More curious, though, is when a driver at a four-way stop have the RoW (because they get there and stop first or stop simultaneously with another driver and are situated at the right), but motion another driver (who doesn’t have the RoW) through the intersection.
I’m not talking about situations where a photo finish would be necessary to determine which car jockey go to the line first; I’m talking about situations where it’s clear.
Usually, because perhaps I’m trying to part of the solution to increase order in the universe, if I’m in the situation where the driver with the RoW motions me to go through first, I’ll motion back and encourage that person–with the RoW–to go. My thinking is that while that person may think he or she is being polite by giving up the RoW, it’s best for everyone’s safety and timely arrivals (and in my case, sanity) that the rules of the road be followed. Principle matters.
Things get really curious, though, when (after I motion back to the driver w/the RoW to go–and sometimes it takes a few motionings back and forth) the driver w/the RoW gets upset that I didn’t go when he or she beckoned me go and then gives me a dirty look.
That actually happened to me today. This kid in a white sedan got nearly outright roadrageous! What’s that about? Did he feel that I was being thankless for not taking his “gift”? I was so taken aback, I shouted “You were there first; you had the right of way!” as I rolled through the intersection after he appropriately had gone through. My windows were up, though. And so were his.

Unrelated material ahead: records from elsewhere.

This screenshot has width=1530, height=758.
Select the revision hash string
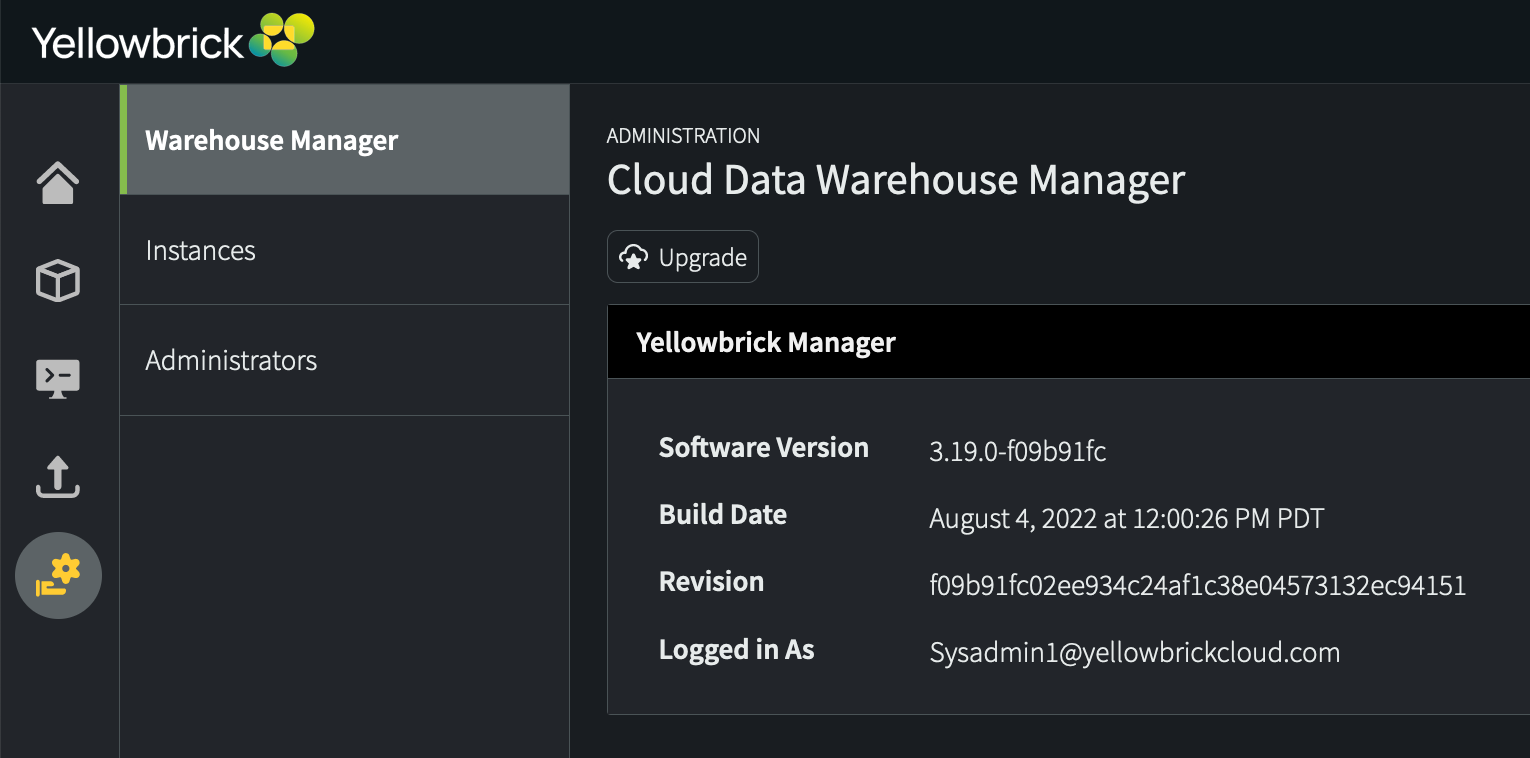tap(1198, 585)
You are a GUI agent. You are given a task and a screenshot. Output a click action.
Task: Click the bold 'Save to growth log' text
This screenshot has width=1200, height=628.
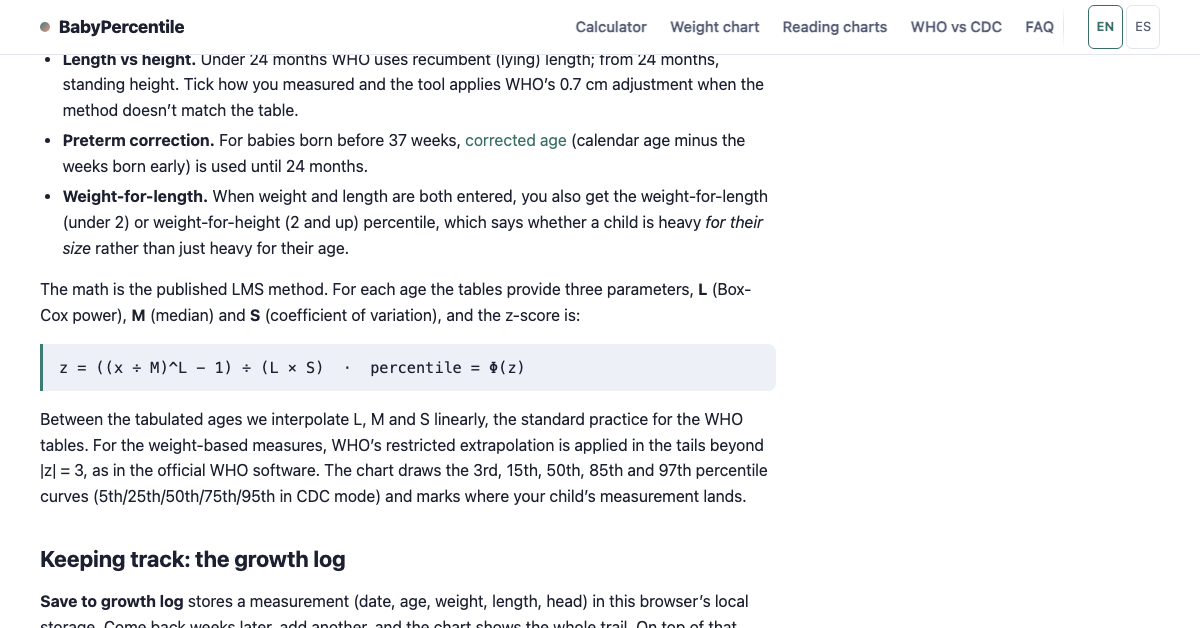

In related news, I found the answer (or at least something on the Internet by someone who has the same view on it as I do) regarding what happens at a four-way stop when two opposing drivers stop at the same time, but one of the drivers is turning left. Naturally, the whole “person to the right goes first” bit doesn’t work when the drivers are opposite each other, so the regular rules of the road apply: the person who is going straight goes before the driver turning left. At an intersection with traffic lights (or, as some of my classmates in high school in central Wisconsin called them, “stop-and-go lights”), when you’re turning left and have a green light (not a protected left turn green) you have to yield to any drivers going straight through the intersection.
Also, the aforementioned post cites one Lionel E. Deimel who posits that four-way stop signs should include a diagram on them listing which driver has the RoW in the event of “ties”. I personally think that that might complicate things for, shall we say, “less principled” drivers who already have a difficult time with the basic tenets of the right of way system. Also, it’d probably use more resources (environmental and financial) to add those to signs.
Thankfully, I haven’t seen any four-way stop situations ending in accidents or fisticuffs (not denying the existence of such). I’m grateful that even when we mess up the rules of RoW, people are able to make it all work.